> **EXCERPTED DATA**
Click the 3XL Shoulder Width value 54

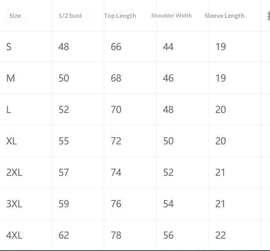pyautogui.click(x=168, y=204)
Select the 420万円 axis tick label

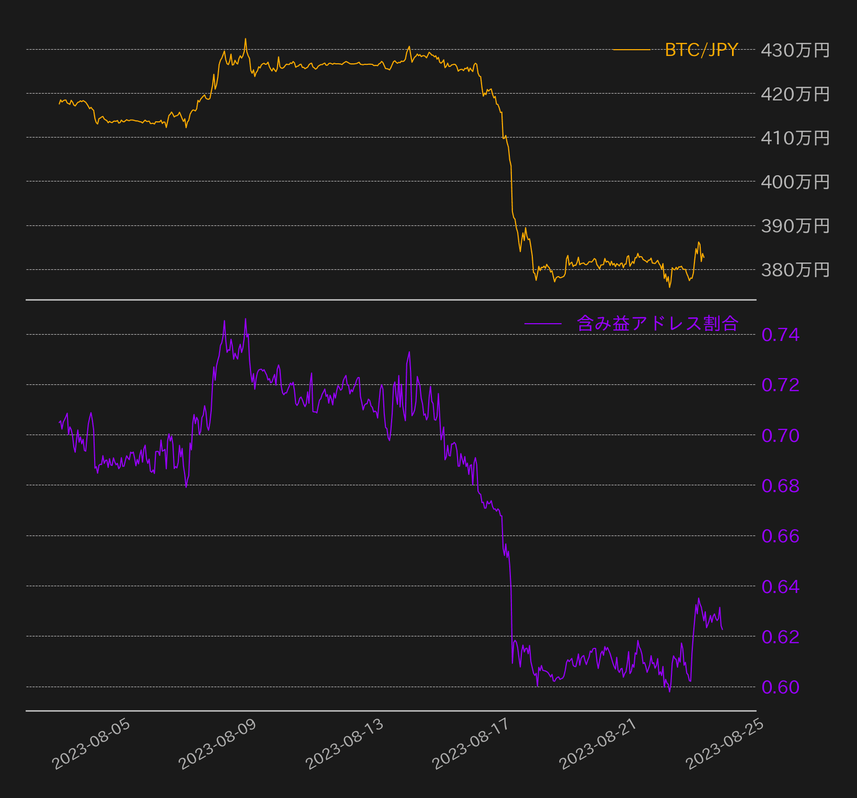pyautogui.click(x=795, y=94)
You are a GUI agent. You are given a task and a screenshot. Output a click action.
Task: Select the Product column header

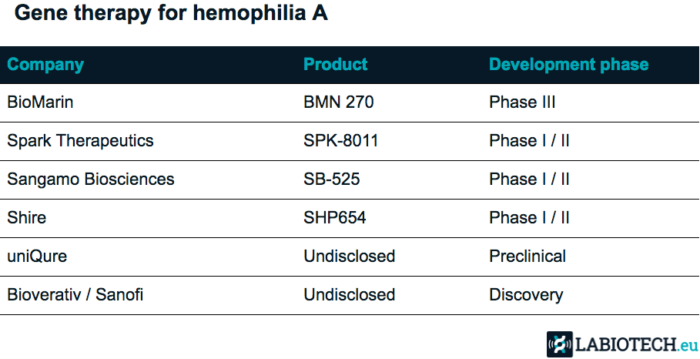pos(335,64)
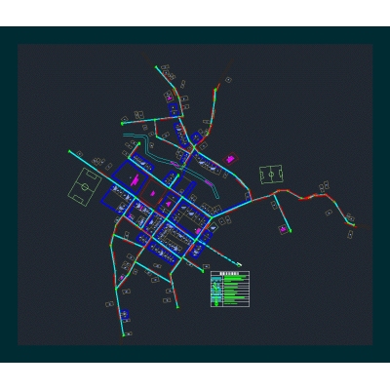Screen dimensions: 390x390
Task: Click the green node at the bottom road end
Action: (124, 335)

> **PROBLEM DESCRIPTION**
Update everything from the line that contains "You are a GUI" down to the end of the records, replacing "screenshot" with "screen image" and changing nothing else. Leave the pictures out of your answer.

> **REPLY**
You are a GUI agent. You are given a task and a screen image. Output a click action.
Task: Select the Product column header

pos(335,64)
Screen dimensions: 390x390
Task: Click the green node at the bottom road end
Action: (124, 335)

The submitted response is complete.